DIONISO e i riti dionisiaci

 

Dioniso è un dio greco, egli è il corrispettivo greco del dio romano Bacco. Dioniso incarna tutto ciò che vi è di istintivo, sensuale, caotico e irrazionale nella vita. Nietzsche fece notare che la vita stessa, come principio che anima i viventi, era istintività, sensualità, caos e irrazionalità e per questo non poté che vedere in Dioniso la perfetta metafora dell'esistenza. Ciò che rende vivo i viventi è infatti un qualcosa di misterioso, qualcosa che sembra riguardare da vicino quell'energia priva di qualsiasi prevedibilità che è la fonte prima a cui attinge ogni cosa animata (è l'energia delle passioni, che fluttuano caotiche nel corpo e nello spirito degli uomini).

I tratti di Dioniso incarnano lo spirito di tutto ciò che vuole vivere: egli è il dio della vegetazione, la cui cieca rigogliosità si spinge ovunque le sia permesso spingersi, nonché della fertilità, il principio per cui dalle cose vive si generano i viventi. Ma non solo, Dioniso è il dio dell'uva e del vino, e quindi è il nume tutelare dell'ebrezza e della perdita della ragione. Dioniso toglieva le inibizioni, riconduceva gli uomini al loro stato primordiale e selvaggio, li faceva ballare, gridare, agitare, cadere nell'esaltazione parossistica che portava all'orgia e alla violenza, la quale era privata del suo significato negativo, in quanto nulla si riteneva giusto o ingiusto in regime di delirio.

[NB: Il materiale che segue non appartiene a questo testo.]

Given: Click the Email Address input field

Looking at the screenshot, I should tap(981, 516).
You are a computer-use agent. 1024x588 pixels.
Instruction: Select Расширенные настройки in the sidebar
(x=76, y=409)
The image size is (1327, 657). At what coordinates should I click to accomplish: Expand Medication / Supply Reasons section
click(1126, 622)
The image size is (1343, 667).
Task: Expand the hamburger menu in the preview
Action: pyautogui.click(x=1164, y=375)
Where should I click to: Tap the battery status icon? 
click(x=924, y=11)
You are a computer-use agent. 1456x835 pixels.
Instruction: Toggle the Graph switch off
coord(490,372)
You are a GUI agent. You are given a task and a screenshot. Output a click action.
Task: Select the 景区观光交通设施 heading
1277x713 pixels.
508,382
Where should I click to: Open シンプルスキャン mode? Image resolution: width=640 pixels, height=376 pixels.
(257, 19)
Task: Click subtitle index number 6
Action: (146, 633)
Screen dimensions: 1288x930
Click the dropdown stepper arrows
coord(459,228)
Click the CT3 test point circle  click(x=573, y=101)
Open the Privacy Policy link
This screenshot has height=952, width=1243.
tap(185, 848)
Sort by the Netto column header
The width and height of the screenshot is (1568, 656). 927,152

Dioniso era l'unico dio che concedeva alle donne e agli schiavi di partecipare ai suoi riti, i quali prevedevano, oltre alla danza sfrenata e liberatoria, la caccia a mani nude di un animale selvatico, sbranato e ingoiato a brandelli ancora caldo e sanguinante: il calore del corpo e il sangue grondante erano cagione di vita da ingollare a piene fauci.

Ecco come si svolgeva il rito dionisiaco: lo scopo del rito era quello di ricordare le vicende di Dioniso, figlio di una relazione adulterina tra Zeus e una mortale e per questo perseguitato fino alla pazzia da Era, consorte legittima di Zeus. Il corteo era composto dalle menadi, donne incoronate con frasche di alloro e indossanti pelli di animali selvatici, e da uomini camuffati da satiri. Le donne erano ammesse ai riti perché impersonavano quella irrazionalità che il mondo greco contrapponeva alla ragione tipicamente maschile. Per permettere loro di ballare il più caoticamente possibile, esse reggevano il tirso, una verga circondata di edera e appesantita a una estremità da alcune pigne, il cui solo scopo era quello di rendere più instabile possibile il corpo della danzatrice. Ebbro di vino, il corteo si abbandonava alla suggestione musicale del ditirambo, una danza ritmica ossessiva scandita da flauti e da tamburi. Lo scopo del rito era quello di raggiungere quello speciale stato di possessione che gli antichi chiamavano entusiasmo: il rito, come già accennato, si chiudeva con la caccia e lo sbranamento di un animale selvatico.

A partire dal IV secolo a.C. questi riti cessarono gradualmente di essere officiati e vennero sostituiti da rappresentazioni simboliche, sia mimiche che musicali, meno cruente. Dall'usanza di sacrificare una bestia, solitamente un capro (tragos in greco), prese nome quella rappresentazione teatrale della vita che è la tragedia greca.